Solution for Subtask-2
This subtasks limits N i.e the number of vertices in the tree to 103.
Approach
Since, we now have a O(N^2) window now, we can run a breadth-first search from each vertex.
This breadth first search will explore all the paths starting from any vertex, lets call the vertex i.
So, if vertex j is not visited. It will assign the weight of the path ending at j as dis[j]. More formally, dis[j] = (dis[p]*edge\_Weight(j,p))%M where p is the vertex which has direct connection with j and lies in the path(i,j). We will run bfs for all such i vertices and add up the answer for all of them. Let us look at the below pseudo code to understand it better.
Pseudo Code
lli ans = 0;
for ( int i = 0; i < n; i++ ) {
queue <int> q;
q.push(i);
vis[i] = i+1;
dis[i] = 1;
while ( !q.empty() ) {
int f = q.front();
q.pop();
for ( int j = 0; j < (int)v[f].size(); j++ ) {
if ( vis[v[f][j].first] == i+1 ) continue;
vis[v[f][j].first] = i+1;
dis[v[f][j].first] = (dis[f]*v[f][j].second)%m;
q.push(v[f][j].first);
}
}
for ( int j = 0; j < n; j++ ) ans += (dis[j] == 0);
}
ans = ans/2;
But this will surely timeout in case N is little larger.
Solution for Subtask 3:
The catch to this subtask is the constraint on M which is 500. It can only have at max 4 distinct prime factors.
Approach
Lets take a path consisting of 3 vertices in which we have one edge from 1 ↔ 2 having weight 3 and another edge from 2 ↔ 3 having weight 5. Let’s take M as 30. Then, it as three distinct prime factors {2,3,5} which means our path will be represented as a frequency list of these primes. In our case , the product of the weights on path is 3^1 * 5^1 = 15. So, it will be represented as {0,1,1}. In case, the product was 45, then also it would have been represented as {0,1,1}. We won’t let any frequency in frequency list of given exceed the corresponding frequency for M which is {1,1,1} because it will anyway be divisible.
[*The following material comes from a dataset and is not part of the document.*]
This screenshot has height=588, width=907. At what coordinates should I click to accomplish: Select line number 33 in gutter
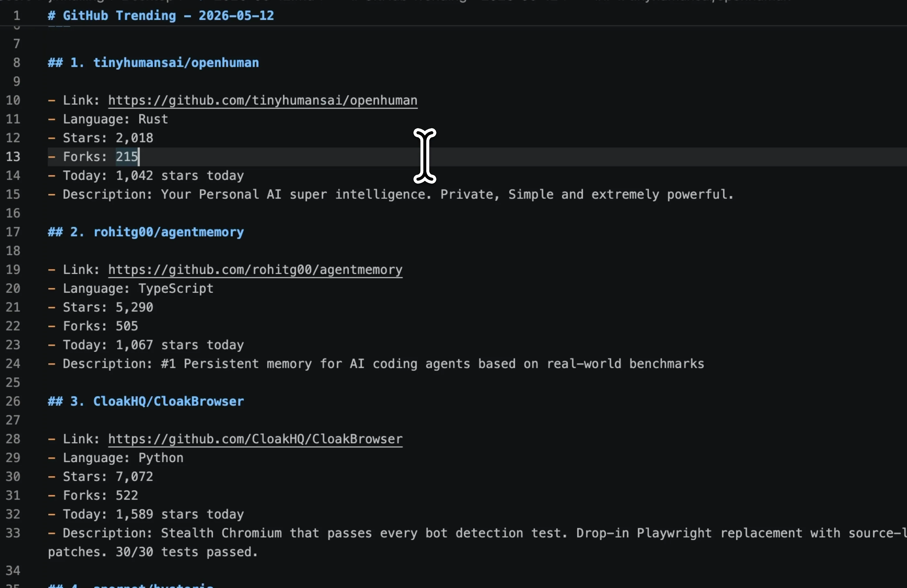tap(13, 533)
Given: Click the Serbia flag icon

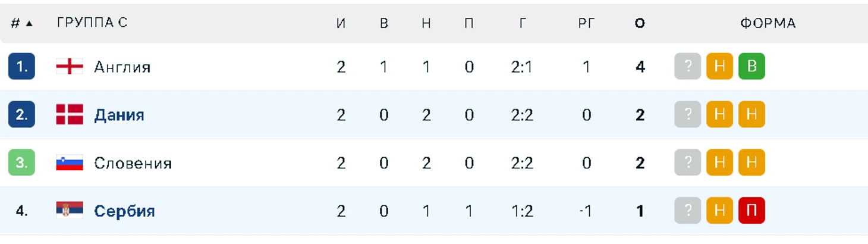Looking at the screenshot, I should tap(70, 211).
At each vertex, we keep the count of distinct frequency lists of paths starting from itself and ending at any of the vertex present in its subtree.
For e.g :-
Consider that M = 120.
Then prime_factors = {2, 3, 5}. Now take a tree of the following form :-
5
1 2 4
1 3 3
1 4 5
3 5 10
The HashMap with key-value pair at vertex 1 will be of the following form where key represents the frequency list and value represents the count of that particular frequency list.
[ {2, 0, 0}, 1), ({0, 1, 0}, 1), ({1, 1, 1}, 1), ({0, 0, 1}, 1} ]
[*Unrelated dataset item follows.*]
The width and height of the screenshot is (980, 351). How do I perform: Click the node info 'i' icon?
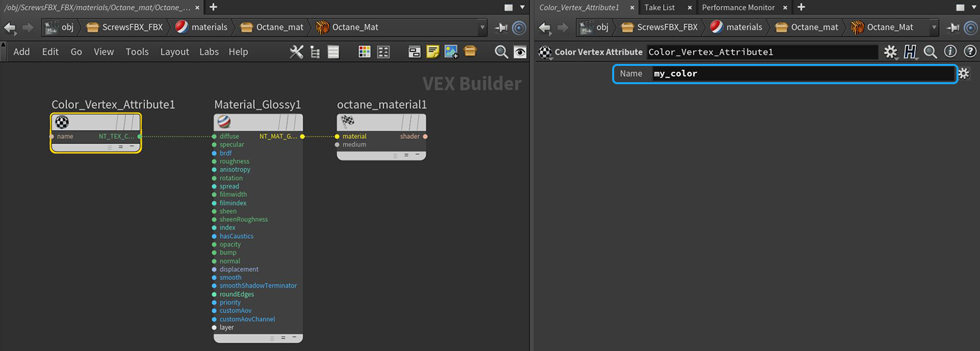[951, 52]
Now, the main task is to count the number of paths at each vertex and add it up to the final answer.
so, for each vertex, we need to consider it’s every child such that one part of the path goes through that child and the other path goes through some other child in its subtree.
Let’s say all the paths contributed by a particular child be stored in map <vector <int>, int> child and all the paths contributed by parent without this particular child be sorted in map <vector <int>, int> parent.
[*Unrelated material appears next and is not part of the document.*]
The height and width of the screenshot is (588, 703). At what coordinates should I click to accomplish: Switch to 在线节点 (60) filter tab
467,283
Let’s count the total paths such that one part of the path goes through that child and the other path goes through some other child in its subtree.
Pseudo Code
void count_it(map< vector<int>, int> parent, map< vector<int>, int> child)
{
map< vector<int>, int>::iterator it, iter;
for(it = parent.begin(); it!= parent.end(); ++it)
{
for(iter = child.begin(); iter!= child.end(); ++iter)
{
bool check = true;
for(int i = 0; i<prime_c.size();++i)
{
if((it->first[i]) + (iter->first[i]) < prime_c[i])
{
check = false;
break;
}
}
if(check)
total_ans += 1ll*(it->second) * (iter->second);
}
}
}
Here, prime_f and prime_c denote the prime factors of M and theiry frequency list respectively.
So, we are iterating all pairs of paths in both the HashMaps and we are checking if multiplying them both would lead to higher powers compared to the powers of all primes in frequency list of M. If thats the case, we can take one such path from parent and one such path from child. So, total number of ways will be Comb(paths_from_parent, 1) * Comb(paths_from_child,1).
For details on the implementation have a look at the tester’s solution.
COMPLEXITY
Overall complexity should be around O(N*P) which is enough to pass all kinds of subtasks stated in the problem. Here, constant P is atmost 500.